▶ Stated task: Please give this material again, swapping each occurrence of "accomplish" for "complete" and keeping everything else unchanged.

───── Provided entries

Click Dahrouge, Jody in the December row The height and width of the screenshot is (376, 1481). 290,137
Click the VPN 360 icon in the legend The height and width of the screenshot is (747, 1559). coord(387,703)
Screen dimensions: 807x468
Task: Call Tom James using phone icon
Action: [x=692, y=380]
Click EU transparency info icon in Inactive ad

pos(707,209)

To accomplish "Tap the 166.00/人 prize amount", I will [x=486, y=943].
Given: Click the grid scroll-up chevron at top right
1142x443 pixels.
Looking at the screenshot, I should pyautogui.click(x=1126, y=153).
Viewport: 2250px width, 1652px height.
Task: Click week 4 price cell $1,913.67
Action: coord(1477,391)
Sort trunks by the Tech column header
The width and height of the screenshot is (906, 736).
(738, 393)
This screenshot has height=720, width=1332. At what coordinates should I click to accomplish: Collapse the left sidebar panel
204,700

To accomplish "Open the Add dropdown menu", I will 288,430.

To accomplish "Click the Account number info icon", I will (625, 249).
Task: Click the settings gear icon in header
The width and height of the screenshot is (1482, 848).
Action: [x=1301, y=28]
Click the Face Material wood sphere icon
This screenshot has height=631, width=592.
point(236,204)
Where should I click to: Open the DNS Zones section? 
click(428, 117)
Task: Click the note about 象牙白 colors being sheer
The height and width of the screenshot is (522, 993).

──────────

▶ Exercise answer:
Click Dahrouge, Jody in the December row The height and width of the screenshot is (376, 1481). 290,137
Click the VPN 360 icon in the legend The height and width of the screenshot is (747, 1559). coord(387,703)
Screen dimensions: 807x468
Task: Call Tom James using phone icon
Action: [x=692, y=380]
Click EU transparency info icon in Inactive ad

pos(707,209)

To complete "Tap the 166.00/人 prize amount", I will [x=486, y=943].
Given: Click the grid scroll-up chevron at top right
1142x443 pixels.
Looking at the screenshot, I should pyautogui.click(x=1126, y=153).
Viewport: 2250px width, 1652px height.
Task: Click week 4 price cell $1,913.67
Action: coord(1477,391)
Sort trunks by the Tech column header
The width and height of the screenshot is (906, 736).
(738, 393)
This screenshot has height=720, width=1332. At what coordinates should I click to complete: Collapse the left sidebar panel
204,700

To complete "Open the Add dropdown menu", I will 288,430.

To complete "Click the Account number info icon", I will (625, 249).
Task: Click the settings gear icon in header
The width and height of the screenshot is (1482, 848).
Action: [x=1301, y=28]
Click the Face Material wood sphere icon
This screenshot has height=631, width=592.
point(236,204)
Where should I click to: Open the DNS Zones section? 
click(428, 117)
Task: Click the note about 象牙白 colors being sheer
The height and width of the screenshot is (522, 993).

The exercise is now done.